• _EXERCISE DETAILS_
Using the records below, repeat exactly the lines from the one holding "Prestations De Service (518, 1786)" through the one holding "Advertise (877, 1630)", both ends included, and no others.

• _DATA SUPPLIED_
◇ ◇ ◇ ◇ ◇ ◇ ◇

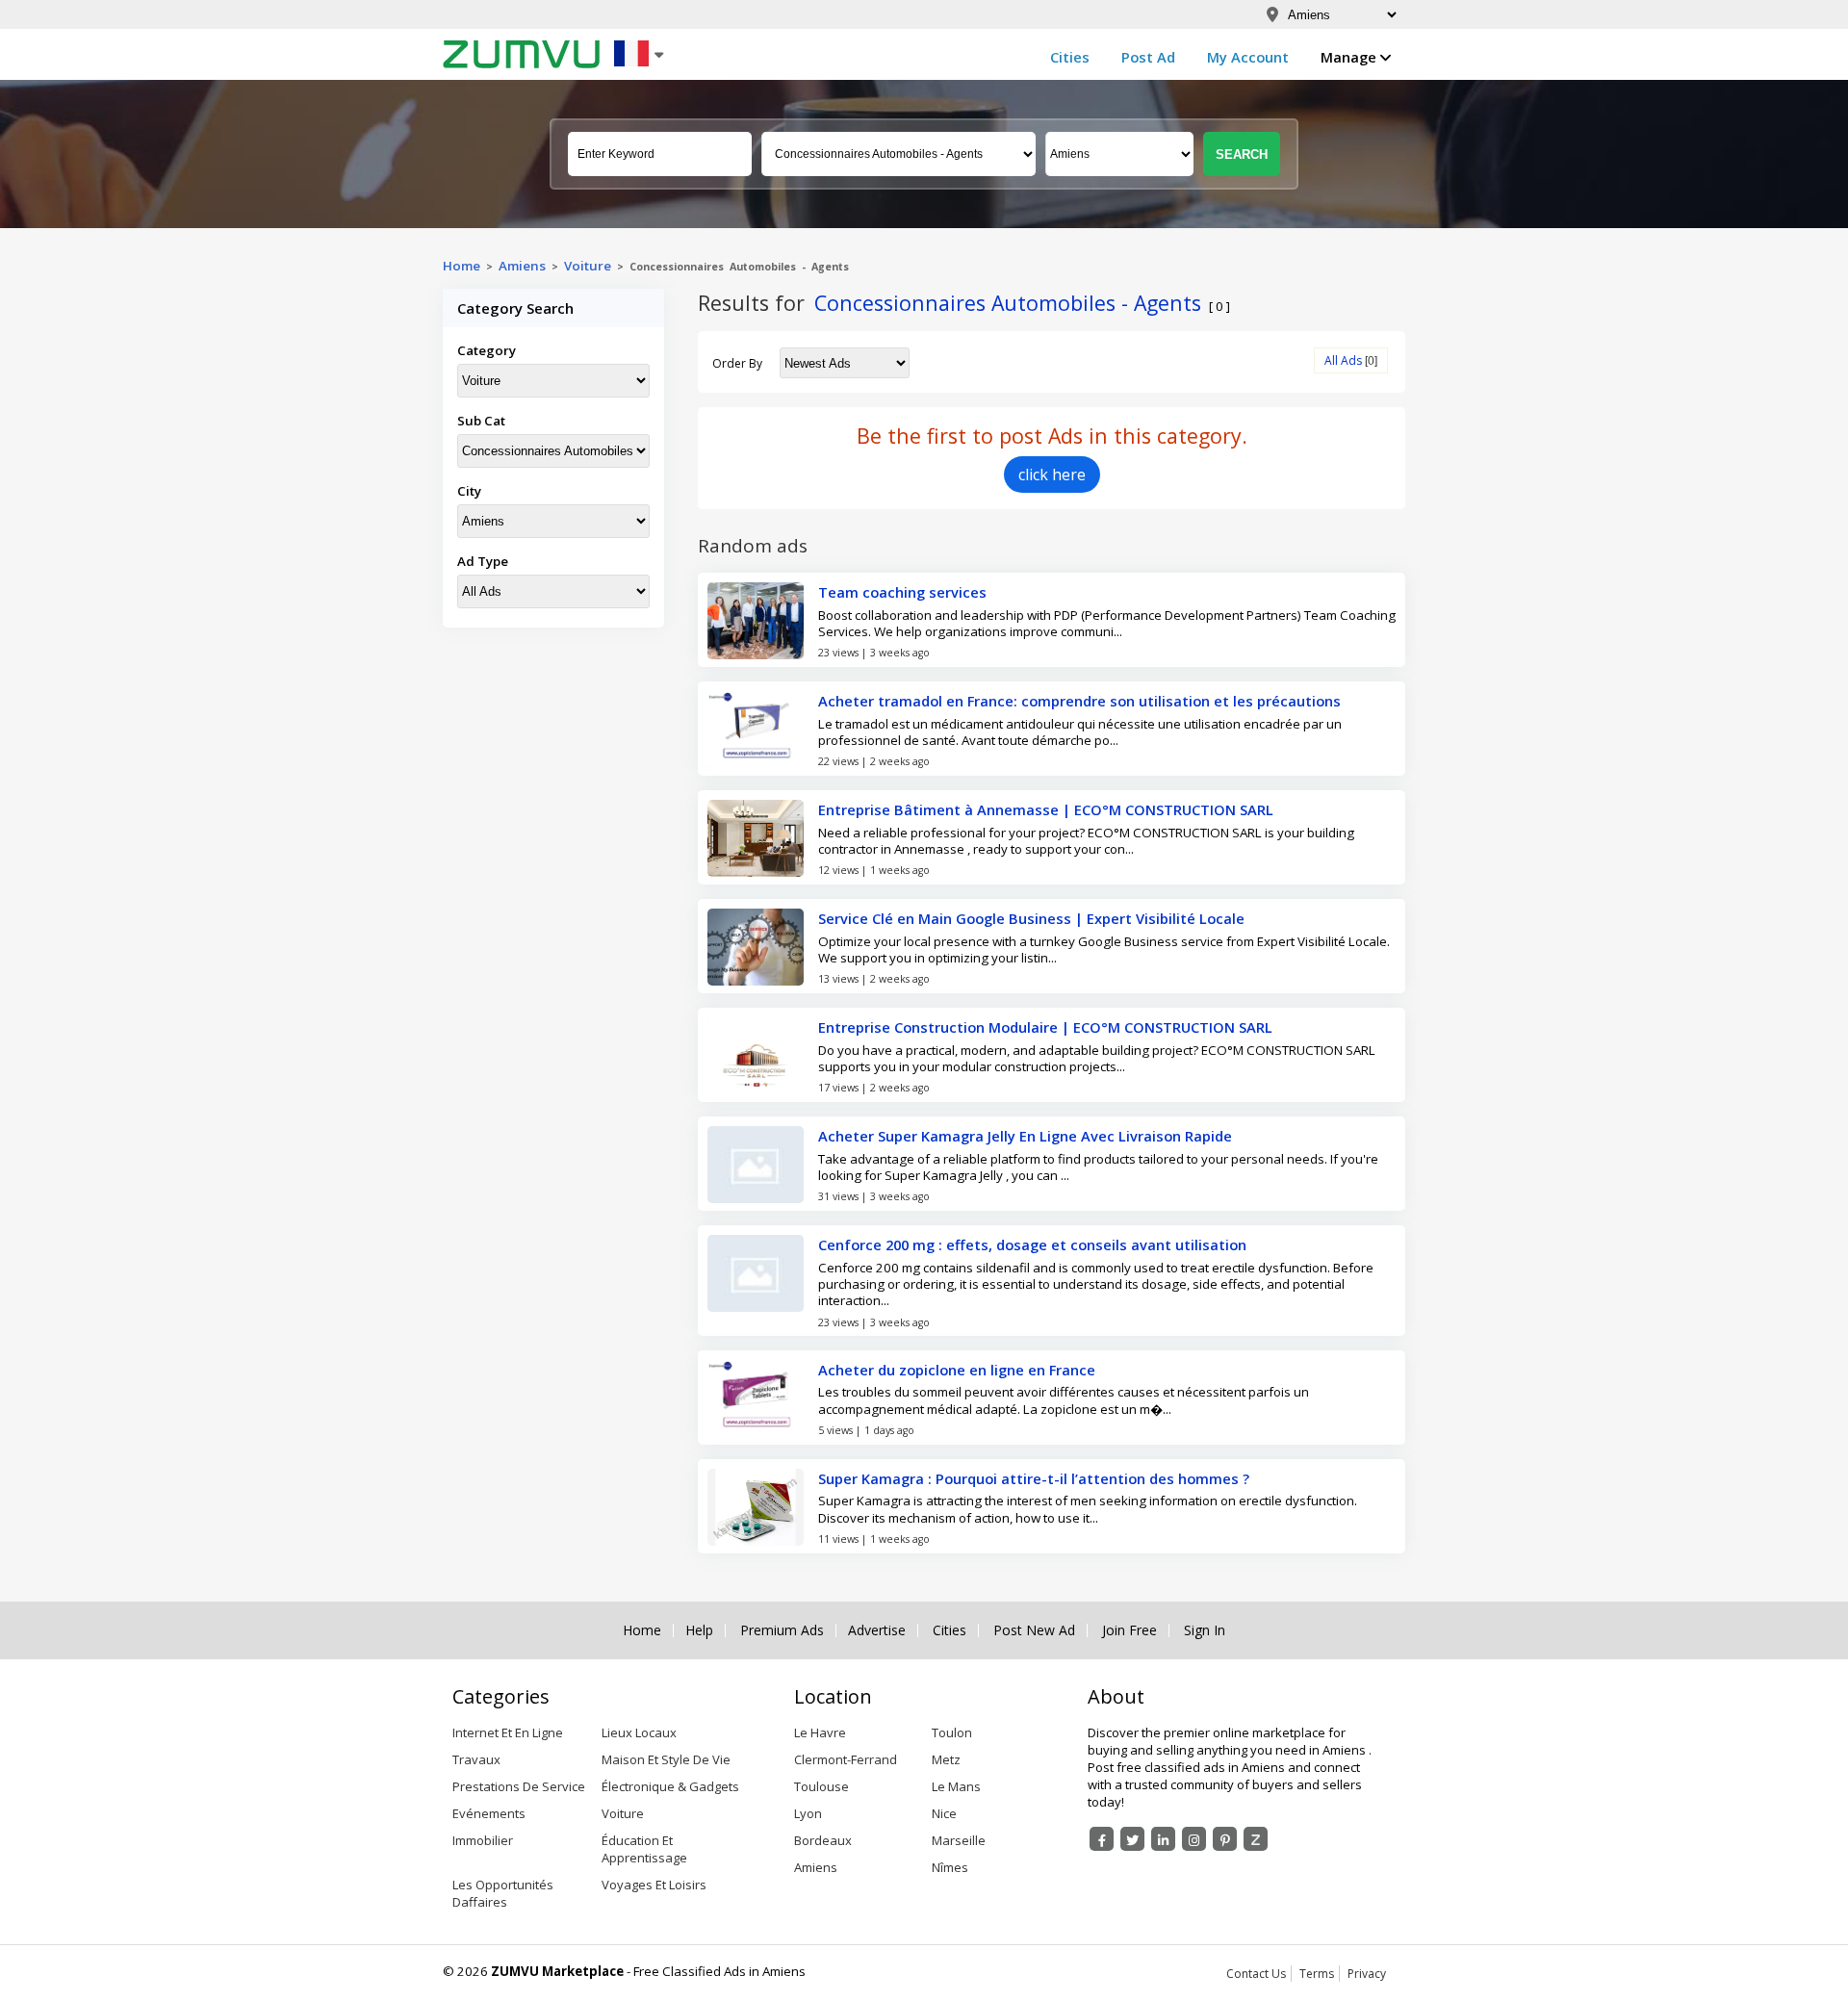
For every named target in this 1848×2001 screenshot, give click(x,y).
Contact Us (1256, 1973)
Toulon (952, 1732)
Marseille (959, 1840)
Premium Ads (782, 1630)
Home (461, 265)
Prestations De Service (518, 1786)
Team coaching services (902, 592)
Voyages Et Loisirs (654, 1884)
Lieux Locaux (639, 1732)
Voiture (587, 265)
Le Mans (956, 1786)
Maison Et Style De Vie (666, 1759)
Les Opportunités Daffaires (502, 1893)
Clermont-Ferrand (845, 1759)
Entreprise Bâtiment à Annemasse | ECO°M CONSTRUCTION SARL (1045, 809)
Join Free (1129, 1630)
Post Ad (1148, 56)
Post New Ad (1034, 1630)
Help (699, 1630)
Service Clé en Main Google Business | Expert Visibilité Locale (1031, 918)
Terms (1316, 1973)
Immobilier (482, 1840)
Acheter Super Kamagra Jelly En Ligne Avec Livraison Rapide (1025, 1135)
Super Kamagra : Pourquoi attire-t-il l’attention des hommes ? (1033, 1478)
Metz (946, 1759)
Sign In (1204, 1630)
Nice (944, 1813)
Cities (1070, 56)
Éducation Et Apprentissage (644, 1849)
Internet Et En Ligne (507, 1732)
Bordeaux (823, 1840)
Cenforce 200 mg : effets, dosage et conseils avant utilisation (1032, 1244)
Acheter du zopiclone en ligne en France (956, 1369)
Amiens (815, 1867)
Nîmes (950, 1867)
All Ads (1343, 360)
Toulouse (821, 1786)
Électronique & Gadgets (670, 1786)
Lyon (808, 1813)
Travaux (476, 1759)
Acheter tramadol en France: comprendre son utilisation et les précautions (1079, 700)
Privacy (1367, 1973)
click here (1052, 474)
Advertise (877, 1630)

◇ ◇ ◇ ◇ ◇ ◇ ◇

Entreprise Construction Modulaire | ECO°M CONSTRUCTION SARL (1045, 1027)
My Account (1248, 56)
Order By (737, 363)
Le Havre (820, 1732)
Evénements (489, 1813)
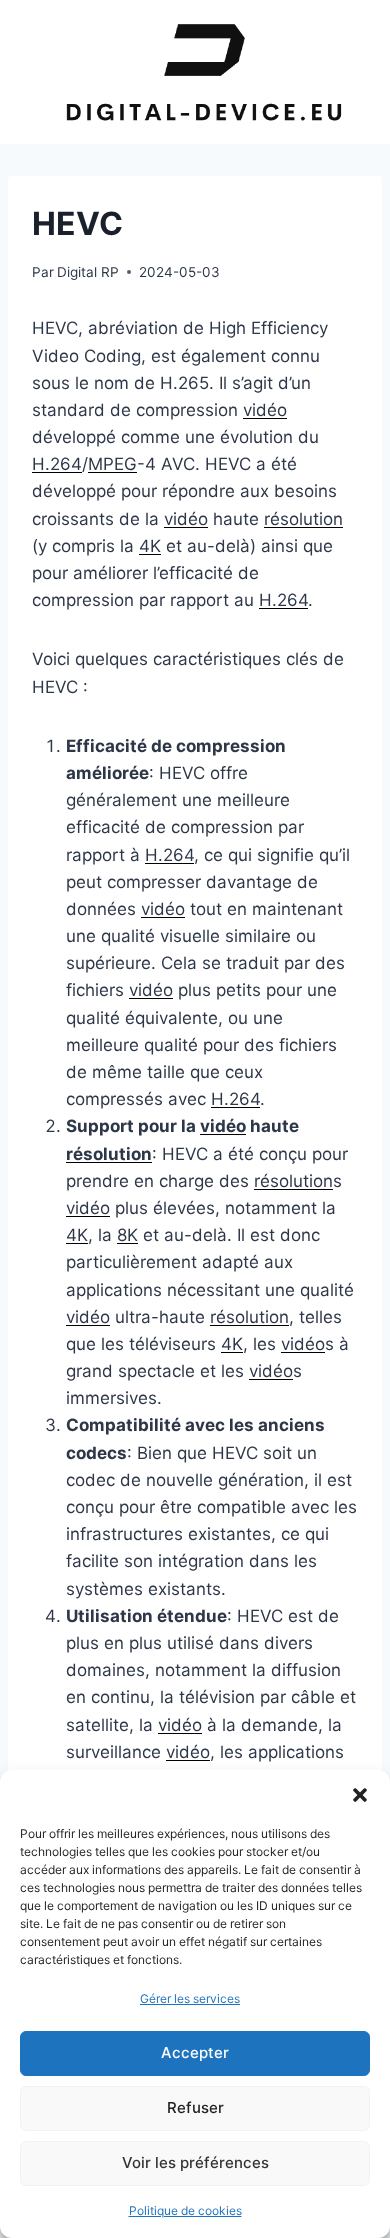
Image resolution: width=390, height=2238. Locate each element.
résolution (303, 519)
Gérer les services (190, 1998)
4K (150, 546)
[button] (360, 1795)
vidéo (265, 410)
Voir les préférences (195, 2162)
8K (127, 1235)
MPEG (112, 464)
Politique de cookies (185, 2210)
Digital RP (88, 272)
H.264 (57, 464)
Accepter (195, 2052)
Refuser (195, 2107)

◇ ◇ ◇ ◇ ◇ ◇ ◇

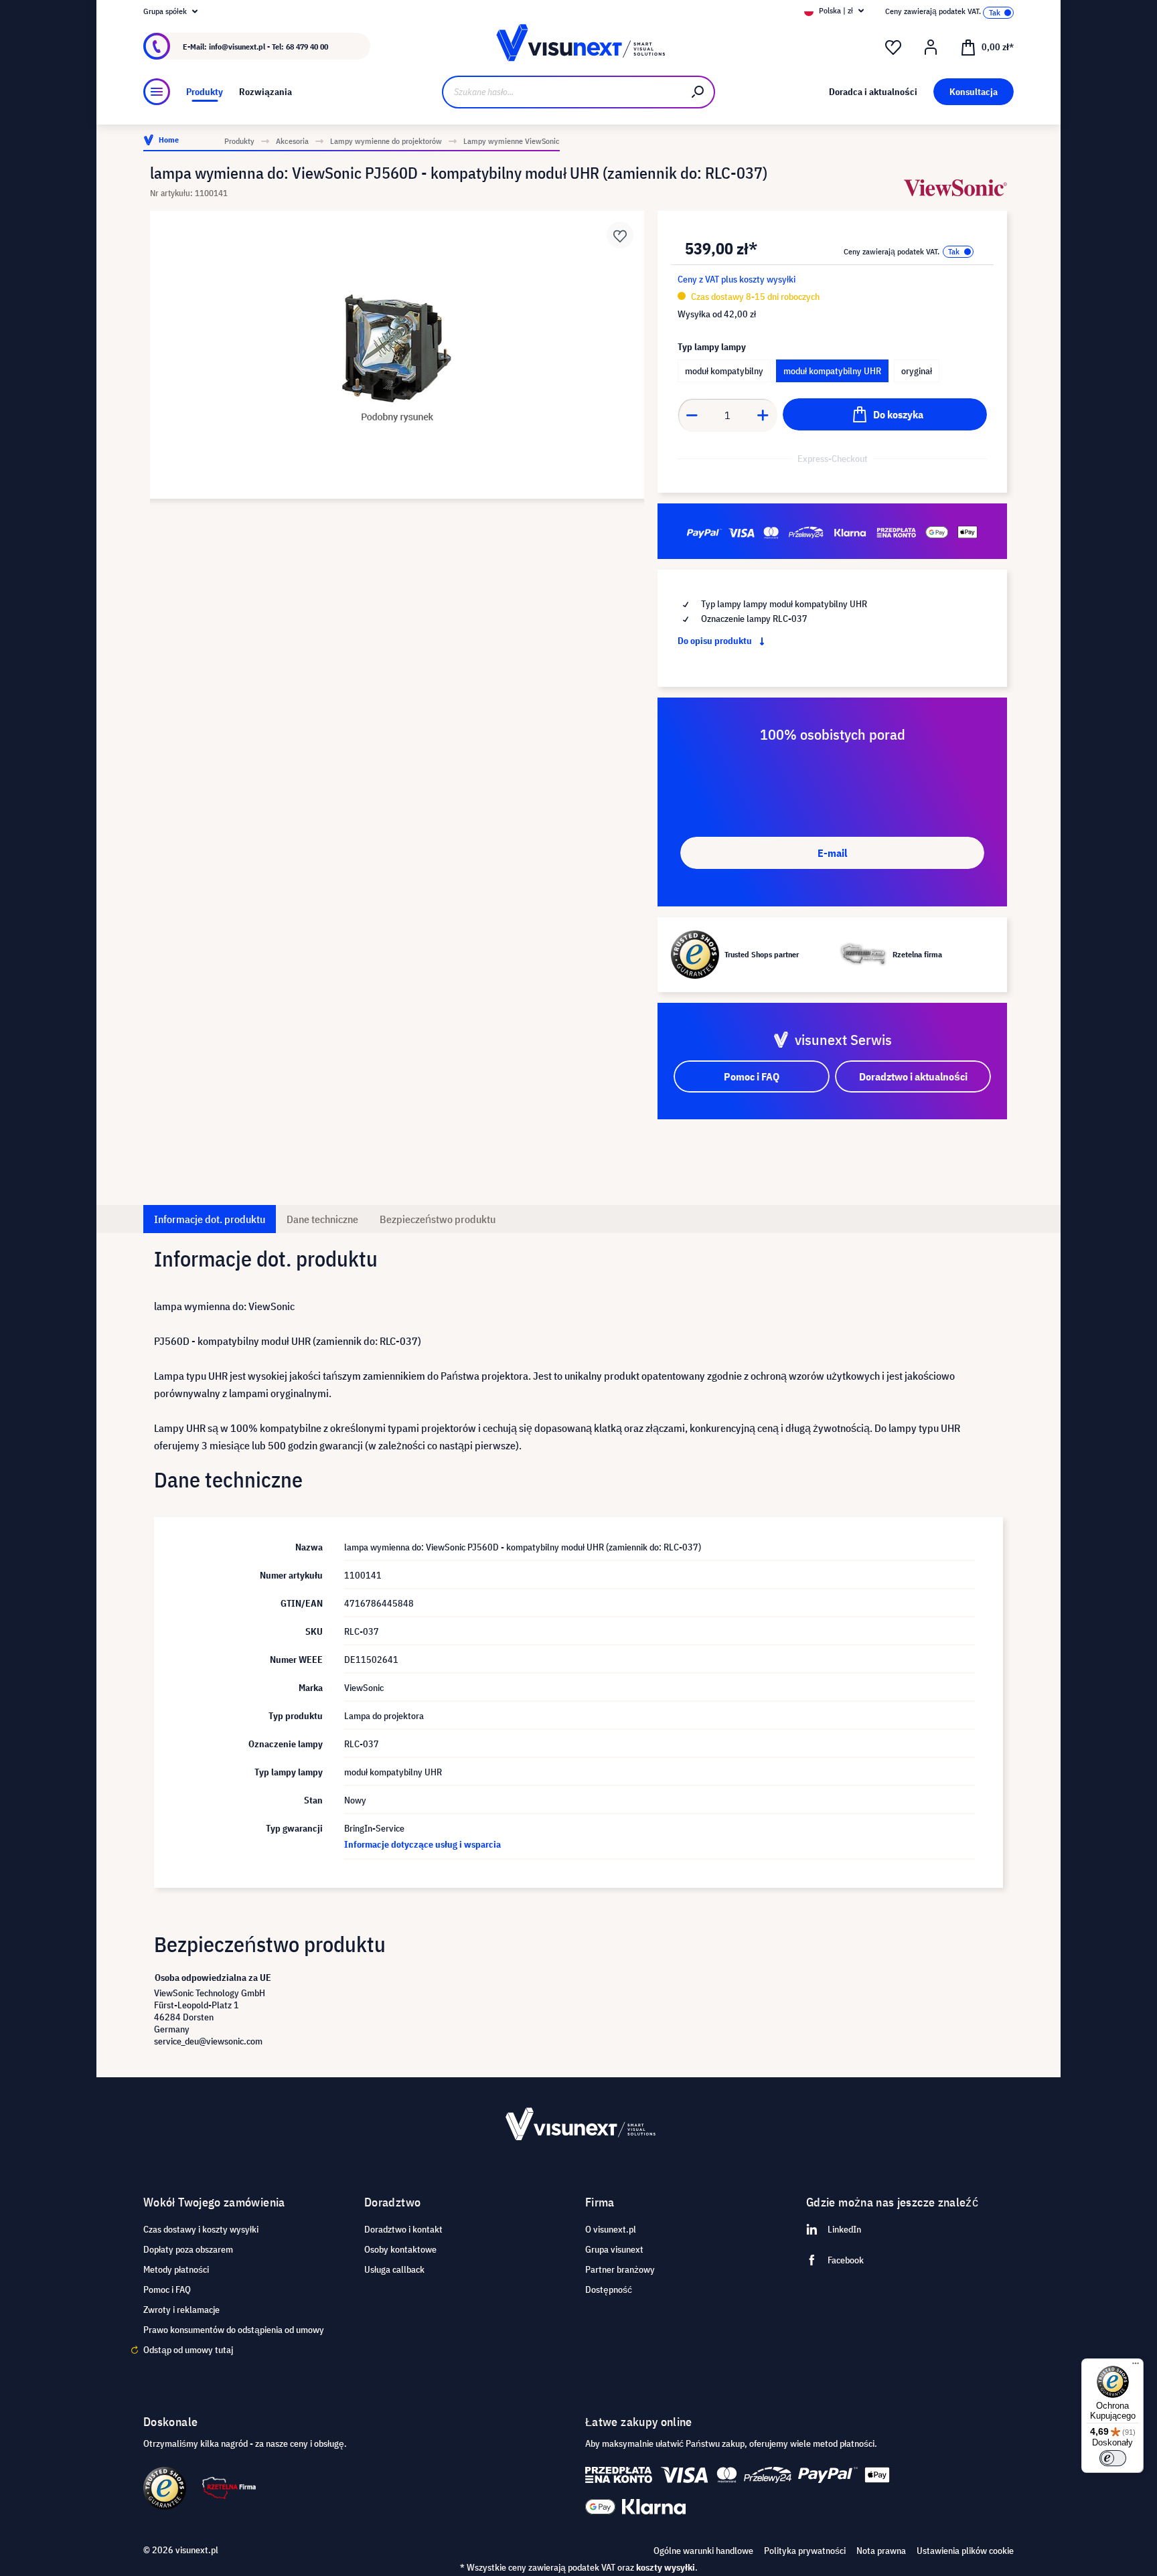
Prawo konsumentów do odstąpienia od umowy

◇ ◇ ◇ ◇ ◇ ◇ ◇

• _RESPONSE AREA_
Prestations De Service (518, 1786)
Team coaching services (902, 592)
Voyages Et Loisirs (654, 1884)
Lieux Locaux (639, 1732)
Voiture (587, 265)
Le Mans (956, 1786)
Maison Et Style De Vie (666, 1759)
Les Opportunités Daffaires (502, 1893)
Clermont-Ferrand (845, 1759)
Entreprise Bâtiment à Annemasse | ECO°M CONSTRUCTION SARL (1045, 809)
Join Free (1129, 1630)
Post Ad (1148, 56)
Post New Ad (1034, 1630)
Help (699, 1630)
Service Clé en Main Google Business | Expert Visibilité Locale (1031, 918)
Terms (1316, 1973)
Immobilier (482, 1840)
Acheter Super Kamagra Jelly En Ligne Avec Livraison Rapide (1025, 1135)
Super Kamagra : Pourquoi attire-t-il l’attention des hommes ? (1033, 1478)
Metz (946, 1759)
Sign In (1204, 1630)
Nice (944, 1813)
Cities (1070, 56)
Éducation Et Apprentissage (644, 1849)
Internet Et En Ligne (507, 1732)
Bordeaux (823, 1840)
Cenforce 200 mg : effets, dosage et conseils avant utilisation (1032, 1244)
Acheter du zopiclone en ligne en France (956, 1369)
Amiens (815, 1867)
Nîmes (950, 1867)
All Ads (1343, 360)
Toulouse (821, 1786)
Électronique & Gadgets (670, 1786)
Lyon (808, 1813)
Travaux (476, 1759)
Acheter tramadol en France: comprendre son utilisation et les précautions (1079, 700)
Privacy (1367, 1973)
click here (1052, 474)
Advertise (877, 1630)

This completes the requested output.